Uche Nduka: from Solitude Bending

The taps are dry. Flowers fade. No side of the moon wakes my pleasure. Never out of problems, never short of problem-solvers, the nations ache. I bid them to gallantly endure the thorny tide of this season. But what shall we do with these windows hoarding bitterness in black? What shall we say to the hungry children? Whom shall we show the shaggy cows, lean goats, and diseased fowls of our lands? Interruption. The rain has just arrived with a large horn to change my tune. I notice in my inner eyes that there is breaklight on your lips which you call lipstick. Light filling up the frame of your face. Look at my hands. Don’t you know the kind of dance I can dance? Look at my hands. When will our world with no name have a name? On the platform where politicians no longer hawk their wares of verbose promises, we agonize over our desperation.
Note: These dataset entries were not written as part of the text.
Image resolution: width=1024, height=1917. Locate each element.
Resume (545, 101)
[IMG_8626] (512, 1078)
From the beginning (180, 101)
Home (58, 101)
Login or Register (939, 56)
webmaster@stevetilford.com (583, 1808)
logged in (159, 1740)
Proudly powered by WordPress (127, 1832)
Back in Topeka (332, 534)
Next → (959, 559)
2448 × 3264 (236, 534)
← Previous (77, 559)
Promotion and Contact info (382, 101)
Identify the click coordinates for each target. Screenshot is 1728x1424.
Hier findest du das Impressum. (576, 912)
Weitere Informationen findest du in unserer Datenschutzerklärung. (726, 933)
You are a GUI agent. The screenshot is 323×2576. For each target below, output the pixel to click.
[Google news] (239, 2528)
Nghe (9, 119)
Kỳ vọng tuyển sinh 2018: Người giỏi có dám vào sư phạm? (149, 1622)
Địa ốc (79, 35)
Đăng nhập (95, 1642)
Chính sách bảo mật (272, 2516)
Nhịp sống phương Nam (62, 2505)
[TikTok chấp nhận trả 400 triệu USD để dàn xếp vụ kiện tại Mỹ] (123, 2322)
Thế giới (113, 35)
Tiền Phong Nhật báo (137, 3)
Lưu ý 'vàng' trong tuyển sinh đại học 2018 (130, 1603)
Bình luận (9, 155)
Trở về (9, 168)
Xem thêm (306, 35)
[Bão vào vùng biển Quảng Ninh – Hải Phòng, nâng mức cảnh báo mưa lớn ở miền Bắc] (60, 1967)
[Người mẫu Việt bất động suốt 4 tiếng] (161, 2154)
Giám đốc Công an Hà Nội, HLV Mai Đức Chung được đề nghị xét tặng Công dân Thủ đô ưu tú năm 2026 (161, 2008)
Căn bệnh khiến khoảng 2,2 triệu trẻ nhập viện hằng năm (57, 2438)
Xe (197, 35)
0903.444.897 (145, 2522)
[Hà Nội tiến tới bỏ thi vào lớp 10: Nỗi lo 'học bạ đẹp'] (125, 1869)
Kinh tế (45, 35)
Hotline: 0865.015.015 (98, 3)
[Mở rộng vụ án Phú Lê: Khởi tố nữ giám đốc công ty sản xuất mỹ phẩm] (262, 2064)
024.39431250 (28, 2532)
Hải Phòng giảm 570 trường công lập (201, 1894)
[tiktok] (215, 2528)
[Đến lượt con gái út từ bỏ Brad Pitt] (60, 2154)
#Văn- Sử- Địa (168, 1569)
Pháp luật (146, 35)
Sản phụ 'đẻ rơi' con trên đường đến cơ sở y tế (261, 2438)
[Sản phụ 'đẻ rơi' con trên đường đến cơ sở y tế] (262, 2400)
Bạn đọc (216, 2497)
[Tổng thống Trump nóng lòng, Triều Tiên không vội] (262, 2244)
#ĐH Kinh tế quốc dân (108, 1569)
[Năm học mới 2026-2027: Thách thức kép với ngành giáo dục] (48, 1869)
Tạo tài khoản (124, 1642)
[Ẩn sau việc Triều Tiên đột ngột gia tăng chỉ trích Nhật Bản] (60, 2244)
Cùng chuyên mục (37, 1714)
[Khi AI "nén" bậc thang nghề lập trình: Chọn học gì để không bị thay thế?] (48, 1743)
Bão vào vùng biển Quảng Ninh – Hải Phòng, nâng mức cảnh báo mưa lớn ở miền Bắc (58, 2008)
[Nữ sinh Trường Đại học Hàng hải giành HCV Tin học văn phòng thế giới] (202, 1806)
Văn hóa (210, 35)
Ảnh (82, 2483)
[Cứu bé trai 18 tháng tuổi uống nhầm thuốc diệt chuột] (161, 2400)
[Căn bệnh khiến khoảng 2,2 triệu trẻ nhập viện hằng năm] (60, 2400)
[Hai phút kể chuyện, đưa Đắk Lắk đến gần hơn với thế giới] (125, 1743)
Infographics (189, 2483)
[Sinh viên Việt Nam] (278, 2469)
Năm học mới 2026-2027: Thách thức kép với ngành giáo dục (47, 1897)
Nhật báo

We rage against falsehood masked and deception sheathed. Are we not the children of maddening loins cursed with dark dews and bloody lizards? Know the context: the struggle of drained bank accounts and daggering desolation thrashes us. All our words, all our sounds, made and unmade, lengthen like trees in the living space of tramping moments. Our destiny speeds through the hardwood paths of the day to the pain that leads to another pain. In the caravel beneath the air, our feet grate on the daring roar of nations as shrieking mobs run from city to city. The hunger that meanders among our mountains has no ticket to the isle of grace. For starvation alone cannot fit into the spaces beyond ringed lights where youthfulness limps and innocence dozes. Like thrushes starved of songs, we cannot thrive on countless sips of nightmares. We cannot live in the accord of flesh and soil. Ah, what misery gets the day when hope does not guard the mind.